Campus & Community

Palm Beach State welcomes top scholarship recipients

HonorsCollegeGroupPhotos 006Eighteen students from across Palm Beach County have been awarded Palm Beach State College’s top scholarship for the 2016-17 academic year.

The students, who received the Presidential Honors College Scholarship, gathered today for a welcome orientation at the Center for Bachelor’s Programs on the Lake Worth campus.

The guest speaker was Dr. Roger L. Yohe, vice president for academic affairs. Yohe spoke about Palm Beach State’s rich academic history and how important it is for students to engage in college life and set goals.

“It’s very important to develop a career vision,” he told students. “Find your purpose, passion and paycheck. If you get those three ‘P’s’ aligned, you’re going to have a really satisfying life.”

One of the recipients, Bryan DeMacedo, said he applied for the Presidential Honors College Scholarship because of the small class sizes and the chance to stay close to home.

“I believe having smaller class sizes here will help me to focus more,” said DeMacedo. “Plus, I’m near home so I can be with my family who is my ultimate support system.”

DeMacedo, who graduated from Olympic Heights Community High School in Boca Raton, turned down a soccer scholarship at Grace University in Omaha, Neb. to attend PBSC. He plans to obtain an Associate in Arts degree and then transfer to Florida Atlantic University to study civil engineering.

He is among the following recipients: Ashlie Arones, Vanderbilt Augustin, Austin Dahlstrom, Rock Desjardins, Kerventz Dorinvil, Anabel Estopinan, Maliyat Hashin, Anny Henao Nunez, Hope Ingalls, Nicole Kalpin, Robert Lexa, Ryan Mckeand, Nickolas Musick, Mekalin Paengwan, Gabriela Quintanar, Brenda Thelusca and Scott Wooster.

The Presidential Honors College scholarship is $4,000 per academic year and is the highest individual scholarship awarded by PBSC. It is granted on top of a Bright Futures Scholarship and other financial aid students may receive. To maintain the scholarship, students commit to keep at least a 3.5 grade point average and pursue the Gold Track – the most rigorous track in the Dr. Floyd F. Koch Honors College.

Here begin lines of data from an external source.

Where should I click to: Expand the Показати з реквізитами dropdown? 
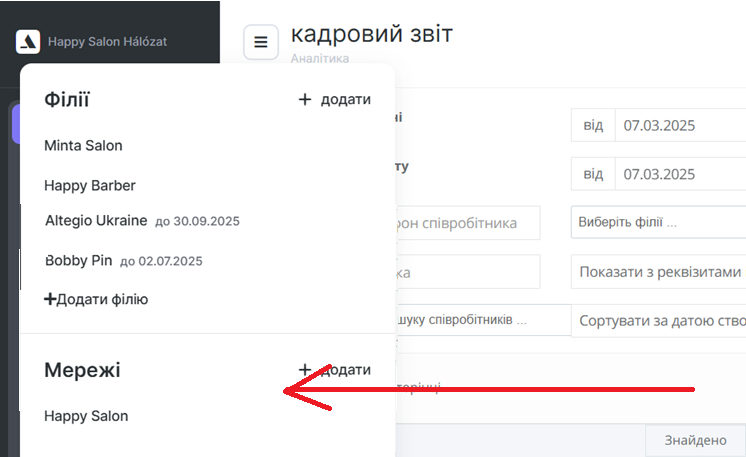coord(658,272)
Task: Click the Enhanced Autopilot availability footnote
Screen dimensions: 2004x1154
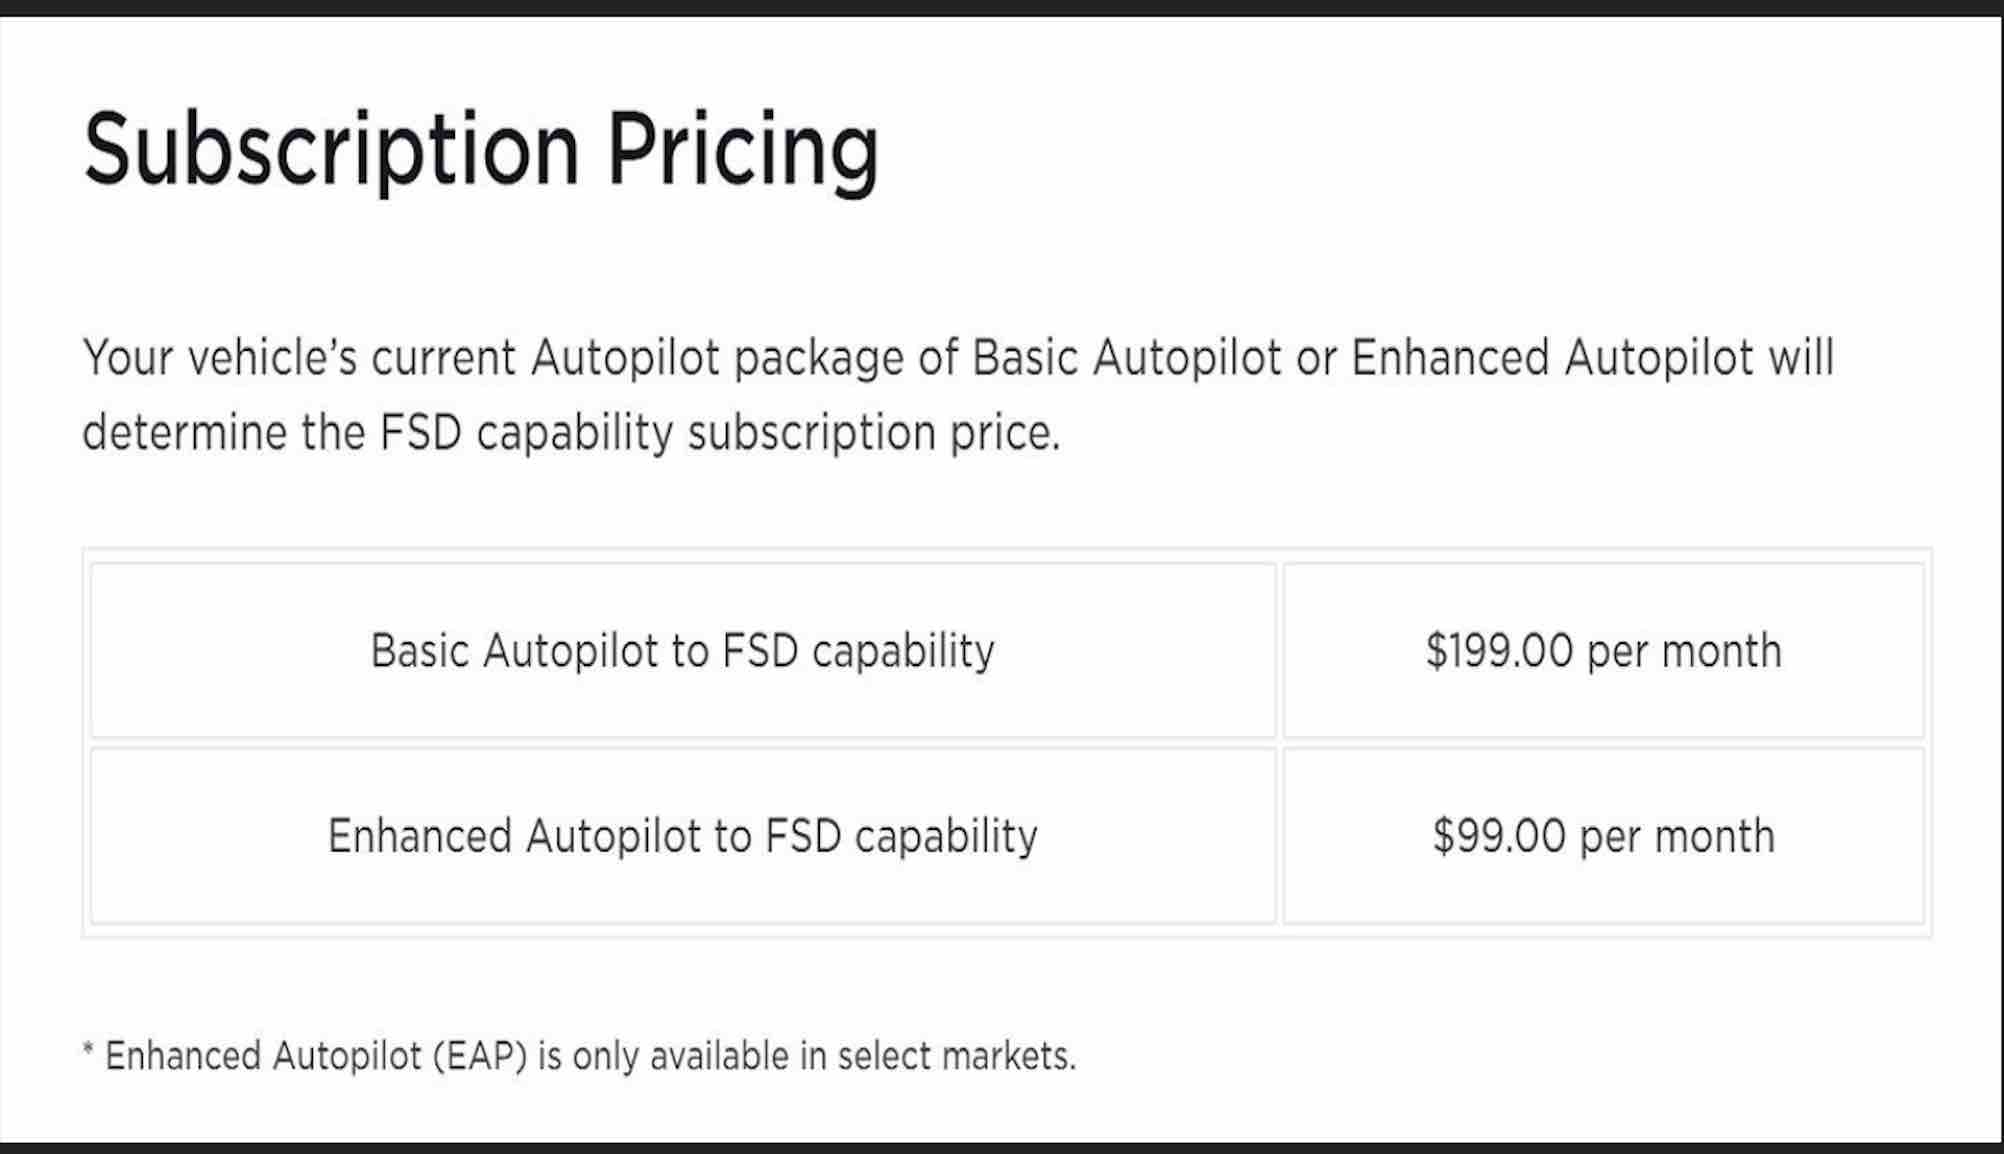Action: (x=580, y=1056)
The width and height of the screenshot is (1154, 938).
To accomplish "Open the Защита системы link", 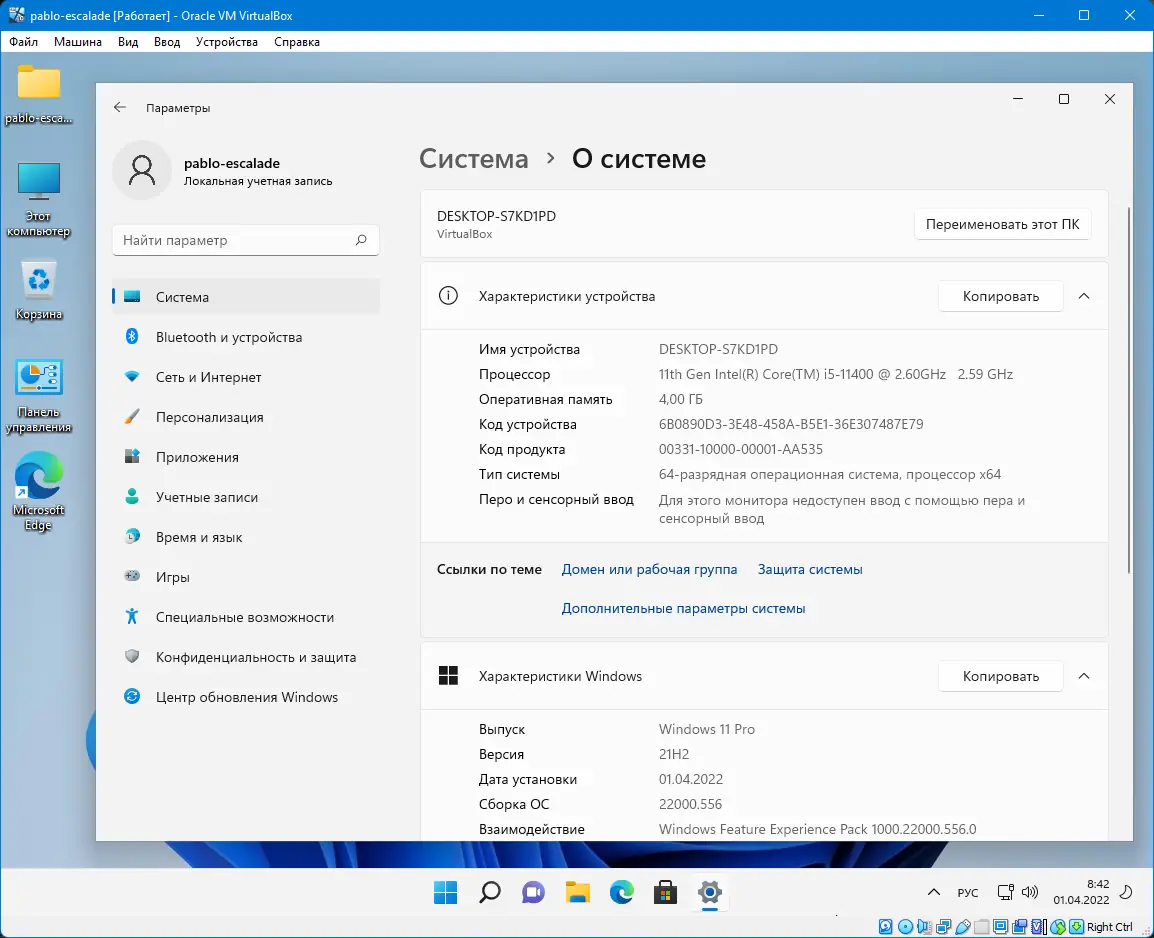I will (x=810, y=569).
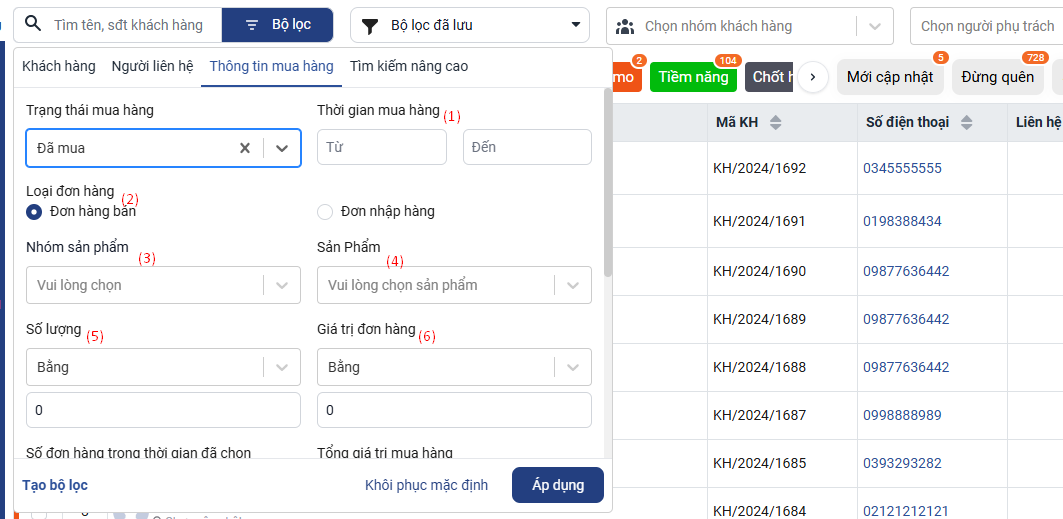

The Gold Track prepares students for the rigors that they will face at universities throughout the state and nation, including Ivy League schools where some of the PBSC Honors College graduates have transferred. The track requires students to complete 21 credit hours of honors work, earn at least a B in each honors class and earn at least 40 honors points, which they gain by participating in community service and cultural events, as well as honors, leadership, scholarly and employment activities.